> _Text provided_
Harm Peter Hofstee (born 1962) is a Dutch physicist and computer scientist who currently is a distinguished research staff member at IBM Austin, USA, and a part-time professor in Big Data Systems at Delft University of Technology, Netherlands.

Heterogeneous computing
Hofstee is best known for his contributions to Heterogeneous computing as the chief architect of the Synergistic Processor Elements in the Cell Broadband Engine processor used in the Sony PlayStation 3, and the first supercomputer to reach sustained Petaflop operation. After returning to IBM research in 2011 he has focused on optimizing the system roadmap for big data, analytics, and cloud, including the use of accelerated compute. His early research work on coherently attached reconfigurable acceleration on POWER7 paved the way for the new coherent attach processor interface on POWER8. Hofstee is an IBM Master Inventor with more than 100 issued patents.

Background
Hofstee was born in Groningen and obtained his master's degree in theoretical physics of the University of Groningen in 1988. He continued to study  at the California Institute of Technology where he wrote a master's thesis Constructing Some Distributed Programs in 1991 and obtained a Ph.D. with a thesis titled Synchronizing Processes in 1995. He joined Caltech as a lecturer for two years and moved to IBM in the Austin, Texas Research Laboratory, where he had staff member, senior technical staff member and distinguished engineer positions.

Previous Positions
1994 - 1996
Lecturer (Member of the Faculty) at California Institute of Technology,  Computer Science Department	
1996 - 2001
Research Staff Member at IBM Austin Research Laboratory
2001 - 2006
Senior Technical Staff Member, Cell SPE Chief Architect at IBM Microelectronics Division / IBM Systems and Technology Group
2006 - 2010	
Distinguished Engineer, Cell/B.E. Chief Scientist at IBM Systems and Technology Group

Current positions
2010–Present
Distinguished Research Staff  Member, Workload-Optimized and Hybrid Systems at IBM Austin Research Laboratory
2014–Present (part-time)

> _Directives_
A. In the biography of Harm Peter Hofstee, what was the title of his Ph.D. thesis at Caltech?
B. Extend the Hofstee biography, picking up right after its final line.

> _Data supplied_

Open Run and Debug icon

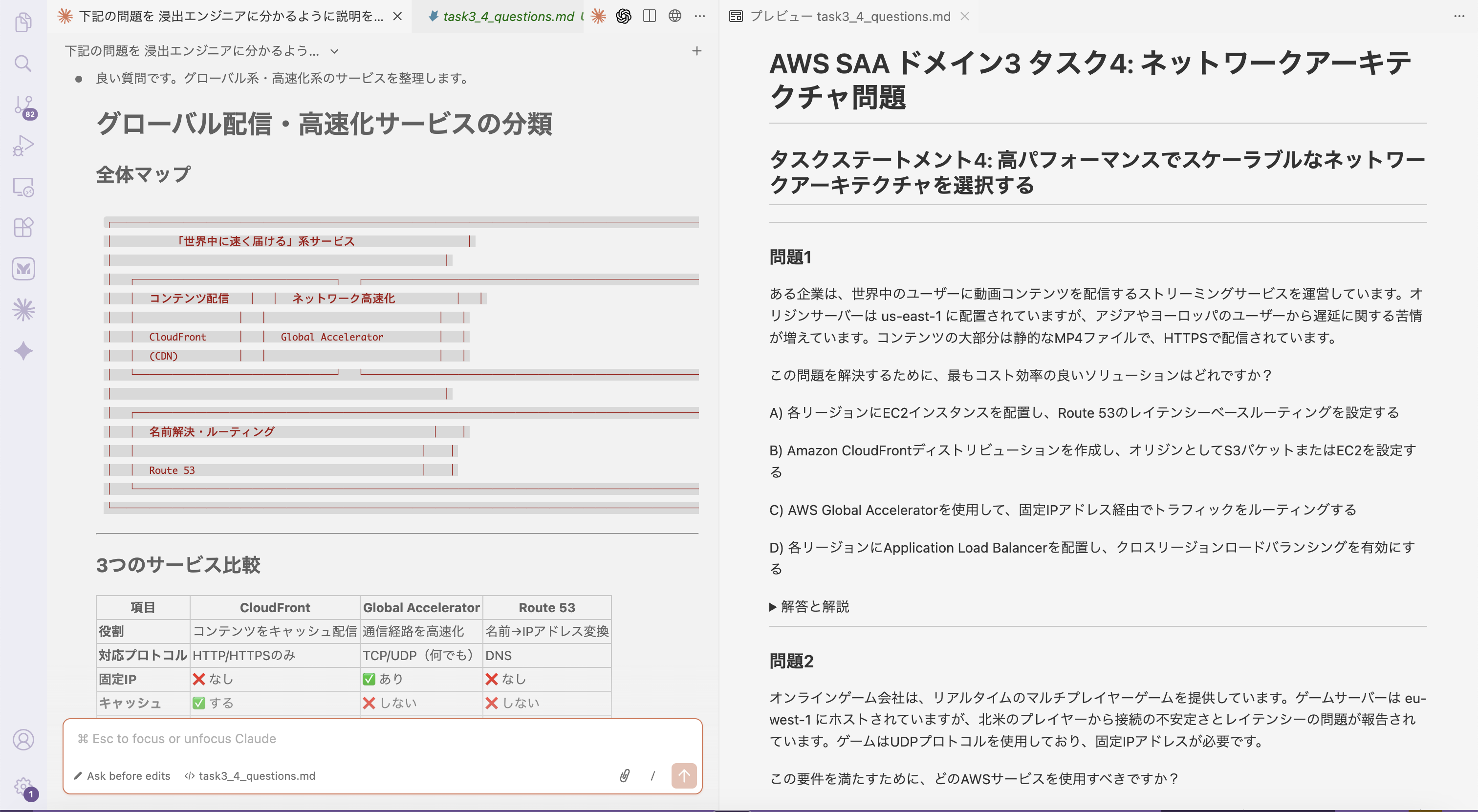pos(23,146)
...
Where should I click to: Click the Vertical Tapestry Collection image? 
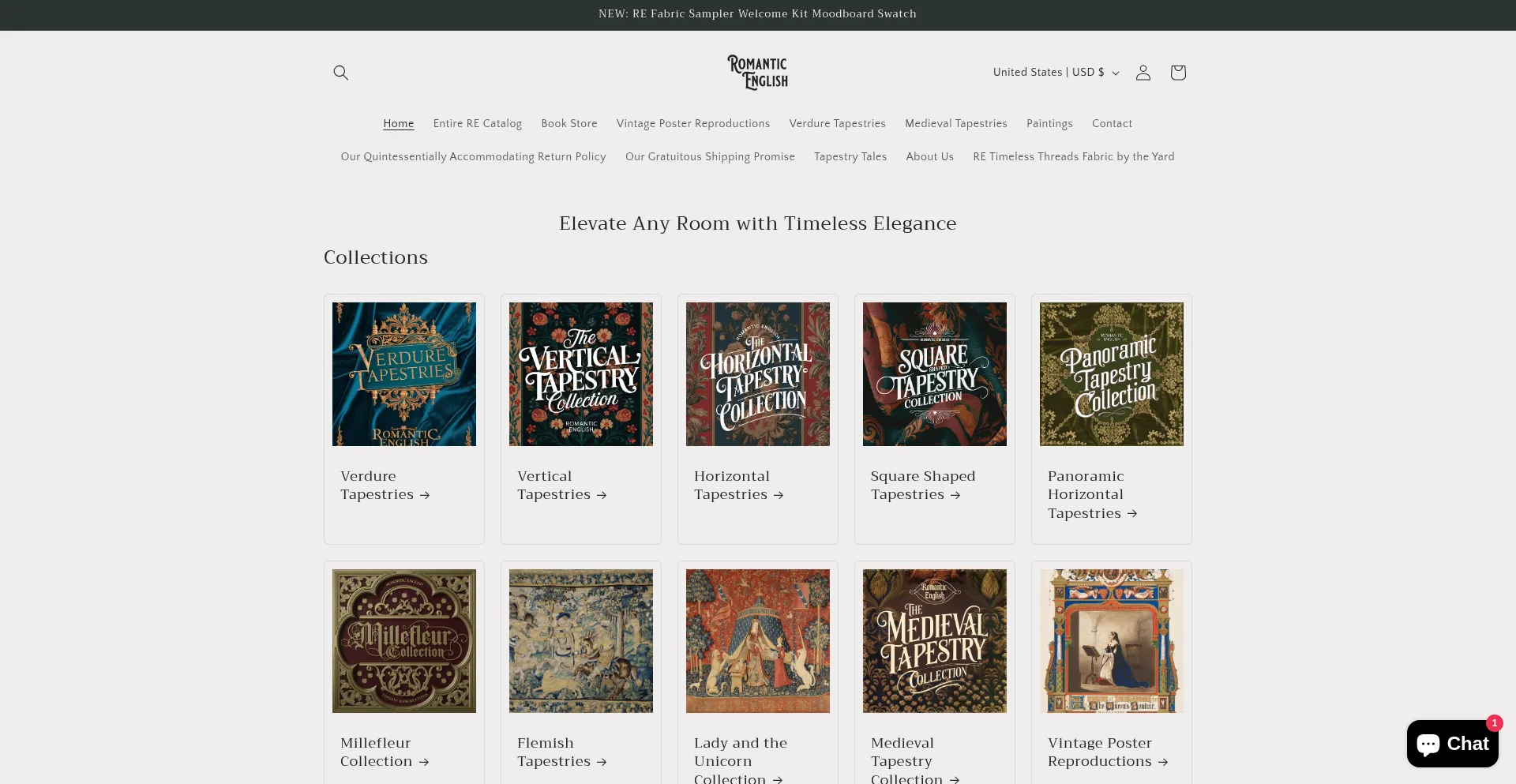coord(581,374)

> _Task-by-task answers_
A. Synchronizing Processes

B.
Professor, Big Data Systems at Delft University of Technology, the Netherlands

Since 2011, Peter is leading the Big Data system design work at IBM. In March 2016, Peter was appointed as professor to the chair of Big Data Computer Systems at the Faculty of Electrical Engineering, Mathematics and Computer Science at Delft University of Technology.

Awards
IBM Corporate Award
For Cell Broadband Engine, 2006
IBM Research Division Group Award
For Zebra/Ivy Grant Program Initiation, Jan. 2004 ( precursor to Roadrunner )
IBM Outstanding Technical Achievement Award
In appreciation for the world's first 1-GHz PowerPC Microprocessor, Feb. 1998
20th Annual Award for Excellence in Teaching, 
The Associated Students of the California Institute of Technology, 1995-96
Two IBM Graduate Fellowships (while at California Institute of Technology)
1991-1993

Memberships/Honors
IBM Master Inventor
Member, IBM Academy of Technology
Member of the Institute of Electrical and Electronics Engineers and Association for Computing Machinery

References

1962 births
Living people
Cell BE architecture
Computer architects
Computer designers
Dutch computer scientists
21st-century Dutch physicists
IBM employees
Scientists from Groningen (city)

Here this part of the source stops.